■ Things to do ■
1. Summarize the Laplacian page below in two sentences.
2. From the Laplacian page below, list each setting in which the Laplacian is defined, using the section headings.

━━━ Source

# Symbols:Nabla/Laplacian

## Laplacian

$\nabla^2$

### Scalar Field

Let $\R^n$ denote the real Cartesian space of $n$ dimensions.

Let $\map U {x_1, x_2, \ldots, x_n}$ be a scalar field over $\R^n$.

Let the partial derivatives of $U$ exist throughout $\R^n$.

The Laplacian of $U$ is defined as:

$\ds \nabla^2 U := \sum_{k \mathop = 1}^n \dfrac {\partial^2 U} {\partial {x_k}^2}$

### Vector Field

Let $\map {\R^n} {x_1, x_2, \ldots, x_n}$ denote the real Cartesian space of $n$ dimensions.

Let $\tuple {\mathbf e_1, \mathbf e_2, \ldots, \mathbf e_n}$ be the standard ordered basis on $\R^n$.

Let $\mathbf V: \R^n \to \R^n$ be a vector field on $\R^n$:

$\forall \mathbf x \in \R^n: \map {\mathbf V} {\mathbf x} := \ds \sum_{k \mathop = 0}^n \map {V_k} {\mathbf x} \mathbf e_k$

where each of $V_k: \R^n \to \R$ are real-valued functions on $\R^n$.

That is:

$\mathbf V := \tuple {\map {V_1} {\mathbf x}, \map {V_2} {\mathbf x}, \ldots, \map {V_n} {\mathbf x} }$

Let the partial derivative of $\mathbf V$ with respect to $x_k$ exist for all $f_k$.

The Laplacian of $\mathbf V$ is defined as:

 $\ds \nabla^2 \mathbf V$ $:=$ $\ds \sum_{k \mathop = 1}^n \dfrac {\partial^2 \mathbf V} {\partial {x_k}^2}$

### Riemannian Manifold

Let $\struct {M, g}$ be a Riemannian manifold.

Let $f \in \map {C^\infty} M : M \to \R$ be a smooth mapping on $M$.

Let $\grad$ be the gradient operator.

Let $\operatorname {div}$ be the divergence operator.

The Laplacian of $f$ is defined as:

$\nabla^2 f := \map {\operatorname {div} } {\grad f}$

The $\LaTeX$ code for $\nabla^2$ is \nabla^2 .

━━━━━━
━━━ Provided material

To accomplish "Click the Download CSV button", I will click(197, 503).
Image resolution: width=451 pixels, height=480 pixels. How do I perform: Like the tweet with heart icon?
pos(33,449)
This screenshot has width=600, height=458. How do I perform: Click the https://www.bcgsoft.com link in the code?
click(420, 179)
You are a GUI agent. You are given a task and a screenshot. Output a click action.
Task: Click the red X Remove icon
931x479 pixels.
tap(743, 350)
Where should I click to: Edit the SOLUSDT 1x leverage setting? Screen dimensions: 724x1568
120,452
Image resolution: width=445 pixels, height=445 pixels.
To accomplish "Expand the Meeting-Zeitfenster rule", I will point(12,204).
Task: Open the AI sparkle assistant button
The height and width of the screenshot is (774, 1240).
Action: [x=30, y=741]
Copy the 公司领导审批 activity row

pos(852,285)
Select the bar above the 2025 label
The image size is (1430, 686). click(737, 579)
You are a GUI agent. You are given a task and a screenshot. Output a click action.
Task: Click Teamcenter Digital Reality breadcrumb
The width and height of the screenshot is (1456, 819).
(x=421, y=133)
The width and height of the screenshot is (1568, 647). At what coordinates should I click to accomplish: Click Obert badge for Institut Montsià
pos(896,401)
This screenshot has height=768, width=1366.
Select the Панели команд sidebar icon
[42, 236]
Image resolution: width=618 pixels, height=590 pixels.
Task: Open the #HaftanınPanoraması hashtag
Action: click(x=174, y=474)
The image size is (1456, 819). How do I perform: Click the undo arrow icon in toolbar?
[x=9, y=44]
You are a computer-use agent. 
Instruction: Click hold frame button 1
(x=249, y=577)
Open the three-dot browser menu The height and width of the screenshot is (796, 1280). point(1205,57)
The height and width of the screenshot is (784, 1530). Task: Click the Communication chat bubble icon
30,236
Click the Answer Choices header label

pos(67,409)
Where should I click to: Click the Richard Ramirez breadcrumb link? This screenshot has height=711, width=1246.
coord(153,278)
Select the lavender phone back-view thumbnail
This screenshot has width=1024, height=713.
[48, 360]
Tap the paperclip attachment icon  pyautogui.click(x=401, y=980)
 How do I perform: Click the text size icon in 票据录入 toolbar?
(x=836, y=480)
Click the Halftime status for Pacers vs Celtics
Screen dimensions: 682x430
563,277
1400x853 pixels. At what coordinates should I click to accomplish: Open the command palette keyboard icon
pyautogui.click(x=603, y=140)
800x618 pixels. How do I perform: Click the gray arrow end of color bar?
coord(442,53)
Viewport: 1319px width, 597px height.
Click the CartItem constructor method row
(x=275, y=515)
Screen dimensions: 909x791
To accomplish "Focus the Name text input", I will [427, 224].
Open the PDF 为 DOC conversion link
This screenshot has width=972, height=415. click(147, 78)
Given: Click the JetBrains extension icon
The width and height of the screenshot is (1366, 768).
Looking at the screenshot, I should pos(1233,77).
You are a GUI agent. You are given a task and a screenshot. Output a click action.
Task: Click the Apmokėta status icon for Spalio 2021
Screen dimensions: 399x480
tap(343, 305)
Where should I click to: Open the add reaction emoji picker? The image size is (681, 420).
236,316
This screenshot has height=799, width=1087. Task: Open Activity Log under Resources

━━━━━━

■ Results of the tasks ■
1. For a scalar field U over ℝⁿ whose partial derivatives exist, the Laplacian ∇²U is defined as the sum, for k from 1 to n, of the second partial derivatives of U with respect to x_k, and the Laplacian of a vector field V on ℝⁿ is defined by the same sum taken over V. For a smooth mapping f on a Riemannian manifold, the Laplacian is defined as the divergence of the gradient of f, and the LaTeX code for the symbol is \nabla^2.

2.
- Scalar Field
- Vector Field
- Riemannian Manifold